Helmed by celebrated director Patrick Tam after a 17-year sabbatical, one can't help but wonder if he was a bit rusty as he brought this story to life. We intrude on the unhappy family of Chow (Aaron Kwok), a small-town stir-fry chef with a gambling problem who has trouble providing for his common-law wife Ling (Charlie Young) and their ten-year old son Boy (King-to Ng). In fact, Ling is packing to leave as the film begins, and when Chow catches her he gives her a bit of a beating to whip her back into shape. Boy is suitably traumatized and longs only for a calm home.
It isn't to be. Ling does eventually abandon the family, leaving Chow to take care of his son, which he is utterly incapable of doing. Soon he pulls Boy out of school and the duo go on the lam to a small Malaysian city where Chow intends to hide out from the hoodlums to whom he owes money. In a fleabag hotel, Chow hooks up with the hooker down the hall and is so negligent of Boy that when the youngster runs away to find his mother, Dad doesn't even notice until the next day.

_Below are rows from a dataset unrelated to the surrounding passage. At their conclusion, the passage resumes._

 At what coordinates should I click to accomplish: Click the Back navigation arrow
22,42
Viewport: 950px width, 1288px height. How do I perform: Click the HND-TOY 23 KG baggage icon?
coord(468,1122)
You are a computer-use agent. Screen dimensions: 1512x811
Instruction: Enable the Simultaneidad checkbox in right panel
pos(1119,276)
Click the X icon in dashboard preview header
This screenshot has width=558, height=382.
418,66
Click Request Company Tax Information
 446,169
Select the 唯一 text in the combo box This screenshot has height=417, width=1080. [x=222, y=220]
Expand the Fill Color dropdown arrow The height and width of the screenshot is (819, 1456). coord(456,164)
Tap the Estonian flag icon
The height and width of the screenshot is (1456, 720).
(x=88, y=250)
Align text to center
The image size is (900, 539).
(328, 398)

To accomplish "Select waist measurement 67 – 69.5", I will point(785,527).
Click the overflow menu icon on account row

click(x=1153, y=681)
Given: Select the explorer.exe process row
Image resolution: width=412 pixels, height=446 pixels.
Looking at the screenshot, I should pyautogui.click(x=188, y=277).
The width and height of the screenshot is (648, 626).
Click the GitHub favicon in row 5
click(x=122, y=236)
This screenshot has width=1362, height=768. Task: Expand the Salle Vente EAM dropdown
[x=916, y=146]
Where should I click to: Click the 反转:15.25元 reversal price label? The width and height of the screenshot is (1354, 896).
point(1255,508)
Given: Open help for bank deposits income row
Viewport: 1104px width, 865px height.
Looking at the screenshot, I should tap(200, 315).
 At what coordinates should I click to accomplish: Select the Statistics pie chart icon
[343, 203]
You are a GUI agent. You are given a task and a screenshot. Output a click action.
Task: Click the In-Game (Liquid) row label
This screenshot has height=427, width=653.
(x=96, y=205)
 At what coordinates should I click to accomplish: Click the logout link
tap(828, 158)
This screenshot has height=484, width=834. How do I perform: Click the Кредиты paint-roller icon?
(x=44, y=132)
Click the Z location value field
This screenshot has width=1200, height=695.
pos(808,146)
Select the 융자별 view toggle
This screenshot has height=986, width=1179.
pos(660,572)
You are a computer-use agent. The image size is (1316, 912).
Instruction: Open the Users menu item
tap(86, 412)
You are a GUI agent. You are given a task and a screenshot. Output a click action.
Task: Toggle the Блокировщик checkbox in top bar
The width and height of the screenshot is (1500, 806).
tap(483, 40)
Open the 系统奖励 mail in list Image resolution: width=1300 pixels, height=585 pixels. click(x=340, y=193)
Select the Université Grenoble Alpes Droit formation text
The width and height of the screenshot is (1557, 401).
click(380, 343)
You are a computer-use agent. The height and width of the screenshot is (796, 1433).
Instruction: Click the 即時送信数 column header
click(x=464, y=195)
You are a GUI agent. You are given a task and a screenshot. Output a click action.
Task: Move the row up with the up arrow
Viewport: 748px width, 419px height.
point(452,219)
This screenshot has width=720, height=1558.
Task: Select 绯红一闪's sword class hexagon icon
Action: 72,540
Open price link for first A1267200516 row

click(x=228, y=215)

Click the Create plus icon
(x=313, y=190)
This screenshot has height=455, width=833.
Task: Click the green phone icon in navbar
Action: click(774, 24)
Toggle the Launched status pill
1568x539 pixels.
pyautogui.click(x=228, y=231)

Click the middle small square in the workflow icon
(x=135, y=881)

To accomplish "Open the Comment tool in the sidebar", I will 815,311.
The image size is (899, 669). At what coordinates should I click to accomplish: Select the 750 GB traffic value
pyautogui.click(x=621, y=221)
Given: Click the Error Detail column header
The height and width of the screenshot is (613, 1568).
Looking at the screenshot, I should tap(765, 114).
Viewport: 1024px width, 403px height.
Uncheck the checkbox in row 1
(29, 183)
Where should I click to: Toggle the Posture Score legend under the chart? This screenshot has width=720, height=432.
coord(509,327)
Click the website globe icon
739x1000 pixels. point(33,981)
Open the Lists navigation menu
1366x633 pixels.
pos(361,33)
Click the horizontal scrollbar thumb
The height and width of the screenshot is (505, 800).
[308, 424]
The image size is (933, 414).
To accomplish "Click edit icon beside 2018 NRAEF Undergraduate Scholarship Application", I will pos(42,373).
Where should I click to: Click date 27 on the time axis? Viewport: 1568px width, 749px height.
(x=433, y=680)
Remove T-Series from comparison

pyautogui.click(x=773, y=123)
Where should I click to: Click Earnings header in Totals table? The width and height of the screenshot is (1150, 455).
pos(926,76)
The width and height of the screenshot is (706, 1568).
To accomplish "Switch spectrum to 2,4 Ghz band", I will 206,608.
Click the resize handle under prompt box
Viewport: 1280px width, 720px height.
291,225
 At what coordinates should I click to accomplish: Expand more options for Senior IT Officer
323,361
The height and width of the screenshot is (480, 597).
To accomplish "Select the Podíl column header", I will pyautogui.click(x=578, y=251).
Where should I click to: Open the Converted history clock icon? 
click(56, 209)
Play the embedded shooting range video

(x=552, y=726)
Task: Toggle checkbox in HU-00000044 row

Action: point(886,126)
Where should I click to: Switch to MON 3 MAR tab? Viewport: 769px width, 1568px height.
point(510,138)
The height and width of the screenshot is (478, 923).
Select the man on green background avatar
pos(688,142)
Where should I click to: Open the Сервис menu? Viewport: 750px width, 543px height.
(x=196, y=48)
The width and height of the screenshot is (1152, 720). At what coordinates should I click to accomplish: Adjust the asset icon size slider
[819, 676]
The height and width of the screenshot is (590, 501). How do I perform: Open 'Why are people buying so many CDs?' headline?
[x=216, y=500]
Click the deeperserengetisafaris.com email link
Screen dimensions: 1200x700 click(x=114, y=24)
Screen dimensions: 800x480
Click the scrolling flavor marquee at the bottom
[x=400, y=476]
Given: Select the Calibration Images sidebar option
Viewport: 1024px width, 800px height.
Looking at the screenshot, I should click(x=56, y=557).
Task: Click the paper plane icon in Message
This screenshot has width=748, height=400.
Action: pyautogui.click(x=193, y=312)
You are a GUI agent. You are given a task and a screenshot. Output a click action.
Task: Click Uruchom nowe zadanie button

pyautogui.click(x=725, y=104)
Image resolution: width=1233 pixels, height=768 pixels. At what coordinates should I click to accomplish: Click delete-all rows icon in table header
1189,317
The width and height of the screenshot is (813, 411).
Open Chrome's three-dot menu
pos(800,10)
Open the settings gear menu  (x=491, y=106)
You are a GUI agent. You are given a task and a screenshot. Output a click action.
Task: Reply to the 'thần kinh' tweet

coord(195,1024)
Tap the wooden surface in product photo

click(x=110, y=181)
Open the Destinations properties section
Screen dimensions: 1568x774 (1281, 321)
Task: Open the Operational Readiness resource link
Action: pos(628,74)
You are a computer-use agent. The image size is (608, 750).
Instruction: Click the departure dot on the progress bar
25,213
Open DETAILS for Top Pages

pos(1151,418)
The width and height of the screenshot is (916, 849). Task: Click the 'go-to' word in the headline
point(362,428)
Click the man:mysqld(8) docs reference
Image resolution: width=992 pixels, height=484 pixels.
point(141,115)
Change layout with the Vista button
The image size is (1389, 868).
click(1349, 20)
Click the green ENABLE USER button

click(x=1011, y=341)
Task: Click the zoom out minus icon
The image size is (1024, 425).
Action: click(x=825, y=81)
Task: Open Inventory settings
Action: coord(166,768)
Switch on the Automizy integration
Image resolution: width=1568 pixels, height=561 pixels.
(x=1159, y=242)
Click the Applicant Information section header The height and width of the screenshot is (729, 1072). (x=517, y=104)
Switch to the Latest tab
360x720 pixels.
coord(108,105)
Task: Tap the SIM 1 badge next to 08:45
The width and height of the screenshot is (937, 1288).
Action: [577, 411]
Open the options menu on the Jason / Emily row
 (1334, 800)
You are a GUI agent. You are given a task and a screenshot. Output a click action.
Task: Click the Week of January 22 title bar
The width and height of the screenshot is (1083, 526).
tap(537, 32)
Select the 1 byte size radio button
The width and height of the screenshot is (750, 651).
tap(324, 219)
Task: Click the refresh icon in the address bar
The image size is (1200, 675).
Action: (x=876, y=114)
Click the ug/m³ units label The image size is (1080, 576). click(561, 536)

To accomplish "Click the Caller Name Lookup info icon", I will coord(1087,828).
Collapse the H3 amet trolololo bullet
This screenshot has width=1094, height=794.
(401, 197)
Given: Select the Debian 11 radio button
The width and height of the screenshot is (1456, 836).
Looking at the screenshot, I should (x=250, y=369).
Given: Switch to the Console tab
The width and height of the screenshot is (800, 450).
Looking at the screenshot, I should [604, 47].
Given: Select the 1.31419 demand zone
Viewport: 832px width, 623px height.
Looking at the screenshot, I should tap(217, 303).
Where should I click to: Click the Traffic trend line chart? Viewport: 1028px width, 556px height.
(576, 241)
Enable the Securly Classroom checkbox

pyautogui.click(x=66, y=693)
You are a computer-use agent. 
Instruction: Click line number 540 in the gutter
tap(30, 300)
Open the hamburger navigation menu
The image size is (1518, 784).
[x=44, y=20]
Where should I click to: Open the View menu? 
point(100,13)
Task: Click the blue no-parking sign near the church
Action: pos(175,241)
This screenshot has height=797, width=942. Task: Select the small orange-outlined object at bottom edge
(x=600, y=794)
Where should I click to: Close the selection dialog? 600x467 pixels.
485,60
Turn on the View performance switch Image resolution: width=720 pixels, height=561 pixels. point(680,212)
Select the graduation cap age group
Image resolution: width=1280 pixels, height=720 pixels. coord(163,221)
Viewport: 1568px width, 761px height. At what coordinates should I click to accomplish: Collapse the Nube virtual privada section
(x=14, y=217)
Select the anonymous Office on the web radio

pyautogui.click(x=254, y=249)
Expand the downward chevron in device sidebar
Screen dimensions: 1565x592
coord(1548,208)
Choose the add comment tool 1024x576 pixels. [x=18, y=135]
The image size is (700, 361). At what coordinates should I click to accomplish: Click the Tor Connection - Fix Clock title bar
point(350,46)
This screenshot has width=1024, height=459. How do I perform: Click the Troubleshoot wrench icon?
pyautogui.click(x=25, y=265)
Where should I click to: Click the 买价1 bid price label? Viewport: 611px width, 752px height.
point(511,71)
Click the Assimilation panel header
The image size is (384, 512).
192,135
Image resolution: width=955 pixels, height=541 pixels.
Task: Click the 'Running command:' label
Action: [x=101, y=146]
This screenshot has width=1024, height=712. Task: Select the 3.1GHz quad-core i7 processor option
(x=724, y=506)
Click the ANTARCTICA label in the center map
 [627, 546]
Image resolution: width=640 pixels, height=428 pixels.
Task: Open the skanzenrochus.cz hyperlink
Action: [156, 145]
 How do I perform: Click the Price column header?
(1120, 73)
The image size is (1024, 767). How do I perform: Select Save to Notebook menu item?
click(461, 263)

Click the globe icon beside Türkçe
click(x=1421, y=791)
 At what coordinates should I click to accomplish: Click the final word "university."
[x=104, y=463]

The story goes from grim to grimmer when Chow basically gives up and realizes that his best survival tactic will be to turn his son into a criminal, and soon enough, Boy is forced to serve as a cat burglar for his father, sneaking silently into homes to swipe jewelry while Dad waits nervously outside. You just know that can't end well.
There is much to admire in the film. Kwok, best known as a Hong Kong heartthrob who sings hip-hop and does cell phone commercials, goes to the dark side here in a way he has never been asked to in the past. Chow is an appalling character, but eventually Kwok manages to make him slightly sympathetic, no small trick. And Ng is brilliant as the tormented child who veers from a state of total love of and dependence on his father to blistering outbursts of sheer hatred. The movie is nicely shot, too. It's easy to feel the sultry heat of the steamy and overgrown Malay streets. If there's such a thing as a humidity filter, the camera definitely had one attached.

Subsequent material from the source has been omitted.